* Tasks to perform *
1. In the forum discussion about Netflix plans, rewrite the passage from "I just changed" up to and including "has a problem.", replacing "disc only option" with "DVD-by-mail plan".
2. Carry on the forum discussion about Netflix streaming versus discs from the point where it stops.

* Document excerpt *

------------------------------------

We haven't decided what we're going to do, yet. I'd LIKE to keep both, but the wife doesn't think it's worth it, and she wants to get HBO so we can get HBO Go. If we drop anything, I'd rather it be streaming, because I'm about to pay for another year of Amazon Prime.

jbridgmon's picture

I thought it was too big an increase at one time.

Shoefish's picture

I'm waiting until the change takes place in September. Will see if Netflix adds more streaming content and compare Amazon Prime in the interim.

Malcolm02's picture

I just changed my account to the disc only option, 3 at a time with Blu-ray, and my bill is actually going down, so I don't see what all the fuss is about. I tried streaming once, didn't like the quality, so I'm happy to dump it for a cost saving. You can't stream hi-res content and I love my Blu-rays. I don't mind waiting a couple of days for them to arrive in the mail.

dnoonie's picture

I'm not disappointed, I'll be happy not to pay for something I don't use and has problems. Streaming was nice to have perhaps once every other month. Streaming quality is the same as standard def DVD quality at it's best. It appears that encoding quality assurance is nearly non-existent, some shows look and sound is marginally acceptable, most encoding has a problem.

Encoding problems:
1. Mono audio
2. Missing audio channel
3. Bad compression
4. 4:3 instead of cinema aspect
5. Stretched 4:3 to cinema aspect (Are you kidding!! Did you think I wouldn't notice!!)
6. Bad negotiation of internet speed requiring restarting the streaming.
7. Never looks as good as Blu-Ray.

Until my internet connection is greater than 54Mbs (max blu-ray transfer rate), my ISP is guaranteed uncapped, streaming speed is consistent/reliable, I get surround sound with streaming and there's some sort of quality assurance with streaming, I'll be getting disks in the mail.

Streaming isn't home theater quality!!

As a side note I've called Netflix more than once and let them know that I'm willing to wait for a streaming feed to buffer to get better quality but obviously I'm in the minority, it's not even a selectable option. If I have to wait a day for a blu-ray to come in the mail that's just fine, the quality is worth the wait.

From DSL reports speed test:
5874 Kb/s download speed

abentrod's picture

And I'm glad I don't have to pay for it any more. How anyone can stream a movie is beyond me. You have to be Blind,Deaf and Dumb.

When Leo Laporte said on his show talking to Scott he is going with streaming I screamed! he has a Pioneer Kuro which I would give my left (fill in the blank) to own and he prefers streaming to Blu-Ray!!
and does not have 5.1 sound! Arrrrgh! with the poor picture and poor sound of streaming why bother watching at all, your getting 30% of what the cast, directors & other artists worked so hard to make.

That is why streaming is EVIL!! it's dumbing down the public.

WazNeeni's picture

I just wanted to add that we don't have an HDTV, and many people don't. An incredibly vast amount of people only care about watching things on their iPad or iPhone/iPod Touch. Therefore, HD quality for streaming is of no concern, and I would bet that most streaming subscribers feel the same way. If we did have an HDTV, and I wanted to watch HD material, I would watch a Bluray, not bother with streaming, or even cable. However, I would still love streaming for my iPad and general use TV.

------------------------------------

* Dataset excerpt *
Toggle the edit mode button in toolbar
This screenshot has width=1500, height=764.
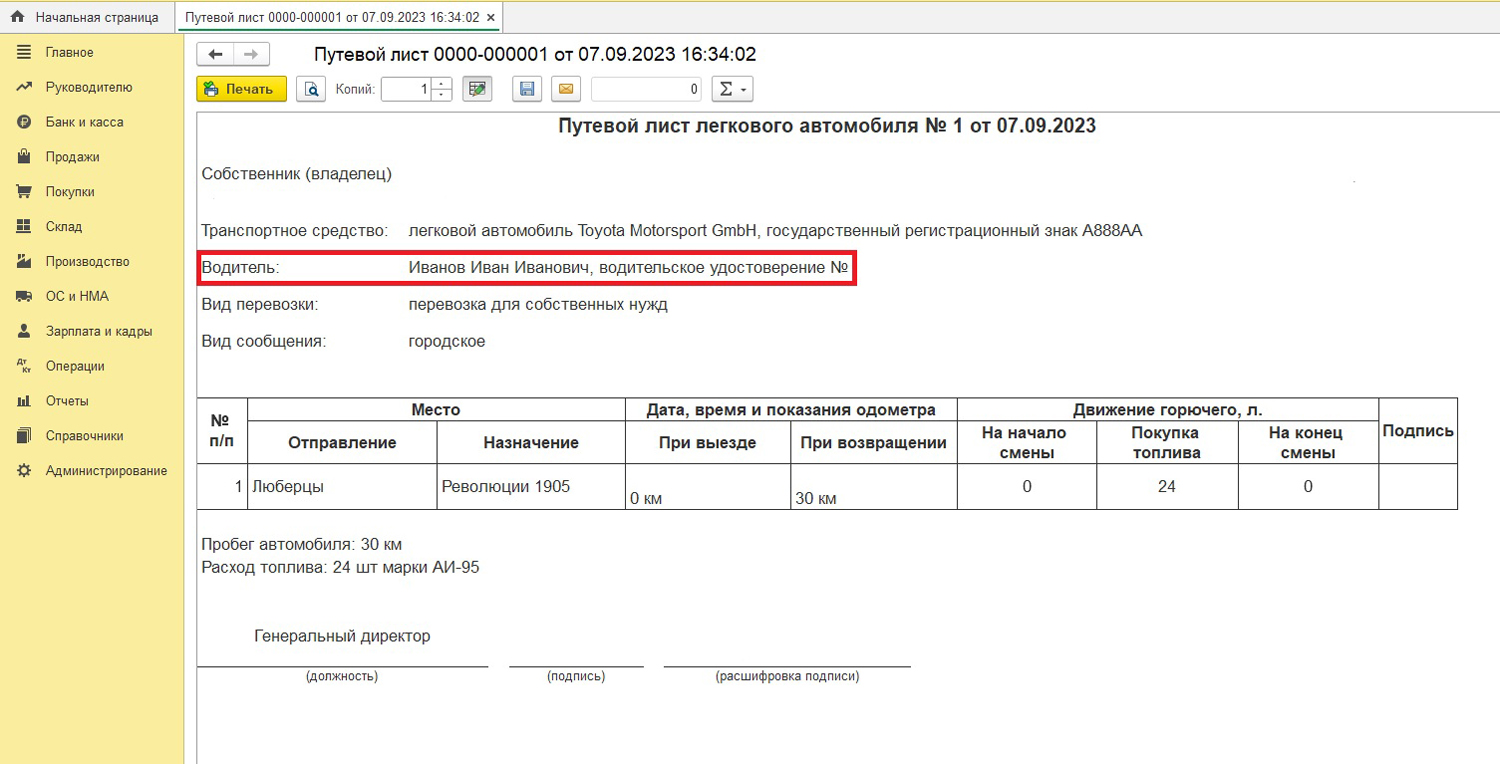(477, 89)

------------------------------------

* Answers in order *
1.
I just changed my account to the DVD-by-mail plan, 3 at a time with Blu-ray, and my bill is actually going down, so I don't see what all the fuss is about. I tried streaming once, didn't like the quality, so I'm happy to dump it for a cost saving. You can't stream hi-res content and I love my Blu-rays. I don't mind waiting a couple of days for them to arrive in the mail.

dnoonie's picture

I'm not disappointed, I'll be happy not to pay for something I don't use and has problems. Streaming was nice to have perhaps once every other month. Streaming quality is the same as standard def DVD quality at it's best. It appears that encoding quality assurance is nearly non-existent, some shows look and sound is marginally acceptable, most encoding has a problem.

2.
uavmatthewweflen's picture

We almost never stream movies, because the quality is generally pretty crap (especially "Starz Play" movies). But we do stream plenty of cable TV programs (we cut the cable last year). So we're keeping streaming, either way.

The question becomes, is the 1 disc at a time plan worth $8 per month? We tend to get 3 or 4 BDs per month (typically recently released films), plus 5 or 6 DVDs (usually television or documentary programming). So the answer is yes.

Basically, it just feels like a kinda sucky price increase (about $4 per month) to our household. But if the infusion of extra cash leads to a more robust streaming library of TV shows, it will be worth it. $16 is totally worth it if it provides even 50% of the content we'd get for an $80 cable plan.

Riverst's picture

I hope Netflix update their streaming library to more "newer" titles. The picture is very poor, but I'm okay with that. I just want up to date titles. The DVD option is the best feature for me.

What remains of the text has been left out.